[DATASET RECORDS]:
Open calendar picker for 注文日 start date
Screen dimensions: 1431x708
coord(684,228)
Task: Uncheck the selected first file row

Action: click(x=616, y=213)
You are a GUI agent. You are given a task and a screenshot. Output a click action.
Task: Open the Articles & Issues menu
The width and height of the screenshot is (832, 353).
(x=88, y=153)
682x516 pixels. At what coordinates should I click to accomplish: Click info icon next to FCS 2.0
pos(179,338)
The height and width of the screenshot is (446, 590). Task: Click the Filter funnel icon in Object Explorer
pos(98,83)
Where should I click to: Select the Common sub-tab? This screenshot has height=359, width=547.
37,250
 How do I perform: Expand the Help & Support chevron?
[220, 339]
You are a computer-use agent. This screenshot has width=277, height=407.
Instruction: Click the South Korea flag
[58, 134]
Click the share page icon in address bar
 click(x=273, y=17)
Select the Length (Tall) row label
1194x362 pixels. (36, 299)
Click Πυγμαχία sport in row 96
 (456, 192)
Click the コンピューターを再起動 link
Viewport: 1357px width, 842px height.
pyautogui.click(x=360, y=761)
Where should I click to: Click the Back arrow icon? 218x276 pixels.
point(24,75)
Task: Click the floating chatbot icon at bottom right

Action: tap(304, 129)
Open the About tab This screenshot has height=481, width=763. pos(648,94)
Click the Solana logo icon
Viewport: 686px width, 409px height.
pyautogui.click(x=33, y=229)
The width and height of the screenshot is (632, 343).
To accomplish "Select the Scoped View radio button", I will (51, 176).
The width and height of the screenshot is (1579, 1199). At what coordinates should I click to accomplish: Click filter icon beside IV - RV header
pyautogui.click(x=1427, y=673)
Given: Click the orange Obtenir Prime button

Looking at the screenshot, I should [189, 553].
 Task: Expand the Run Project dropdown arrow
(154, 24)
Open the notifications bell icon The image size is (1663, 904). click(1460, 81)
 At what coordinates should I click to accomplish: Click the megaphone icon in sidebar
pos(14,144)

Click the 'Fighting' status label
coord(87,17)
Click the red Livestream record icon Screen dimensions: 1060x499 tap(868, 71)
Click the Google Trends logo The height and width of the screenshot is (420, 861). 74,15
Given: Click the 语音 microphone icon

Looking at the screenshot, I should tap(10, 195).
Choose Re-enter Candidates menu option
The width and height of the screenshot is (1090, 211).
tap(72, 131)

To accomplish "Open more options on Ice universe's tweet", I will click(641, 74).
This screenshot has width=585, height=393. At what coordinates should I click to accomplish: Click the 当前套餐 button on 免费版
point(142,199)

[WORK REQUIRED]: Where the material contains a line with "will", return that line.

[EXPECTED OUTPUT]:
To accomplish "Select the Scoped View radio button", I will (51, 176).
To accomplish "Open more options on Ice universe's tweet", I will click(641, 74).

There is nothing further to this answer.